Araştırmacılar, Sibirya’da en az 35 bin yıl önce ölmüş üç haftalık bir kılıç dişli kedi yavrusuna ait mumya kalıntısı buldu.

Fotoğraf: Arkeofili
Arkeofili‘nin aktardığına göre bu tür iyi korunmuş kılıç dişli kedi kalıntılarına rastlamak son derece nadir bir durum. ‘Scientific Reports’ dergisinde yayınlanan çalışmada kedinin ‘Homotherium latidens’ türüne ait olduğu belirtildi.
Kalıntılar, 2020’de Yakutistan’daki Badyarikha Nehri kıyılarından çıkarıldı ve bu keşif, araştırmacılara ‘Homotherium latidens’in kürk yapısı, burun şekli ve kas kütlesi dağılımı dahil fiziksel özelliklerini ilk kez tanımlama fırsatı verdi.
Radyokarbon tarihleme yöntemiyle mumyanın kürkünün en az 35 bin yıldır muhtemelen 37 bin yıldır donmuş toprakta gömülü olduğu anlaşıldı.
Donmuş topraktan çıkarılan bu yavru kılıç dişli kedinin bıyıkları ve pençeleri hâlâ yerinde. Rusya’nın kuzeydoğusundaki Sakha Cumhuriyeti’nde (diğer adı Yakutistan) bulunan yavru kedinin başı ve üst gövdesi de iyi korunmuş.
Araştırmacılar, daha sonra kalıntılarla birlikte bir buz bloğu içinde pelvik kemikler, bir uyluk kemiği ve kaval kemikleri de buldu. Hayvanın ölümüne neyin sebep olduğuysa hala bilinmiyor.
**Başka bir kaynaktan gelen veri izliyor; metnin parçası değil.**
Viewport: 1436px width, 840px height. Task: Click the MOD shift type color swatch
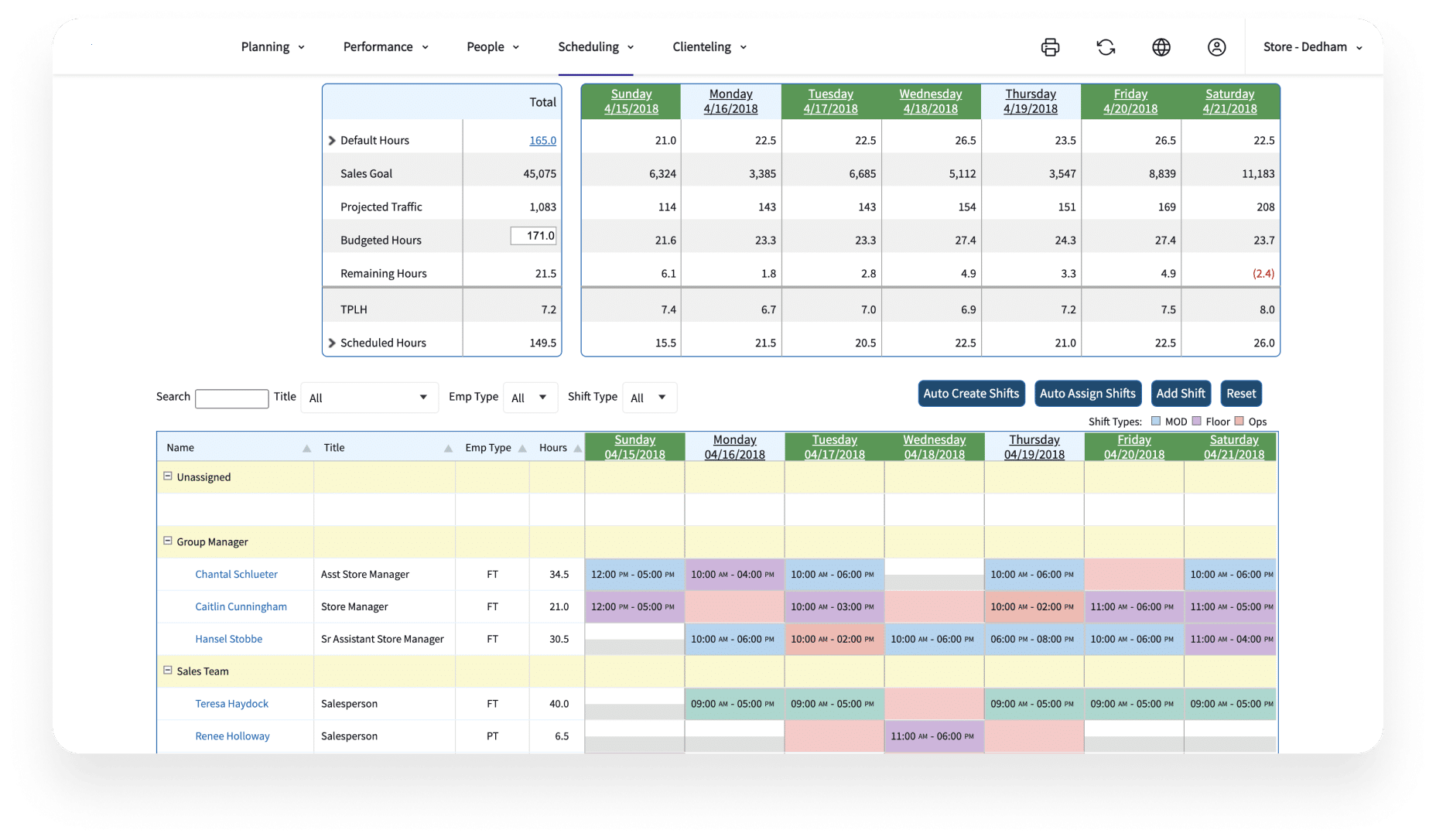tap(1156, 422)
Kılıç dişli kediler, Pliyosen (5,3 milyon ila 2,6 milyon yıl önce) ve erken Pleistosen (2,6 milyon ila 11 bin 700 yıl önce) dönemlerinde dünya genelinde yaşamıştı. Ancak bu tür Pleistosen’in sonlarına doğru (son buzul çağı) daha az yaygındı.
Araştırmada elde edilen bilgiler şu şekilde:
“Uzun bir süre boyunca, ‘Homotherium’un Avrasya’daki en son varlığı Orta Pleistosen’e [770 bin ila 126 bin yıl önce] tarihlendiriliyordu. Ancak Yakutistan’da bulunan ‘Homotherium latidens’ mumyası, bu cinsin yayılımını anlamamızda çığır açıyor ve Asya’da Geç Pleistosen’de [126 bin ila 11 bin 700 yıl önce] de var olduğunu doğruluyor.”
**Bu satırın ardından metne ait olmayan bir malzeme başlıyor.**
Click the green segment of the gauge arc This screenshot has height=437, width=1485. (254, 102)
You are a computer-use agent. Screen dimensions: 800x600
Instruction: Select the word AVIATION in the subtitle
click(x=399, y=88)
Donmuş küçük mumya, türün buzul çağı koşullarına oldukça iyi adapte olduğunu gösteriyor. Araştırmacılar, kalıntıyı modern bir üç haftalık aslan (Panthera leo) yavrusuyla karşılaştırdı ve kılıç dişli kedinin daha geniş patilere ve bugünkü kedilerin bilek eklemlerindeki şok emici karpal yastıklara sahip olmadığını gözlemledi.
Bu adaptasyonlar, kılıç dişli kedilerin karda kolayca yürümelerini sağlamış, mumyada gözlemlenen kalın ve yumuşak kürkse onları kutup soğuklarından korumuştu.
Söz konusu karşılaşmada kılıç dişli kedilerin daha büyük bir ağıza, daha küçük kulaklara, daha uzun ön uzuvlara, daha koyu tüylere ve çok daha kalın bir boyna sahip olduğu belirlendi.